ASSIGNMENT:
Using the listing below, report how many lines hold the word "agent", and nothing else.

** Opening INFORMATION block **

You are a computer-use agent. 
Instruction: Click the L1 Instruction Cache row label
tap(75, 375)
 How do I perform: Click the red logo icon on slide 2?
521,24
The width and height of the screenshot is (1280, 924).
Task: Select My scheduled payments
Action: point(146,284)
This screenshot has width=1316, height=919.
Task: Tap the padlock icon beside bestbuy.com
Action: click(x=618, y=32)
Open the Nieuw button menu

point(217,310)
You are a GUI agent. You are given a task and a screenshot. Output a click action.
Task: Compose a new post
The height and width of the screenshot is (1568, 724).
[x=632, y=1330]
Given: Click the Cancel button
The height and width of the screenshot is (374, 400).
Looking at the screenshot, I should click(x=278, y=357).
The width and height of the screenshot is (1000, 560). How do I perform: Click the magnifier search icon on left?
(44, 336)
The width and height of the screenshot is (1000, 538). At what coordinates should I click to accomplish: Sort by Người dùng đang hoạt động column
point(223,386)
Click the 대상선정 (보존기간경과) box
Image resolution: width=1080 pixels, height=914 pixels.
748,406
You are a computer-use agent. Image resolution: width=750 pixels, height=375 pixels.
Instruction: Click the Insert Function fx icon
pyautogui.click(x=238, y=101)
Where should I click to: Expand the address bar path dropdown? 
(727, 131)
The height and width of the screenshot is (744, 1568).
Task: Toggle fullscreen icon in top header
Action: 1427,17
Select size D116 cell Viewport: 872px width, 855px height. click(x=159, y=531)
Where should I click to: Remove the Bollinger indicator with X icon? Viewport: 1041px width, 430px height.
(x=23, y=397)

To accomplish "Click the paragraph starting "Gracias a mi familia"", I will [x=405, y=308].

** Closing INFORMATION block **

REPLY:
3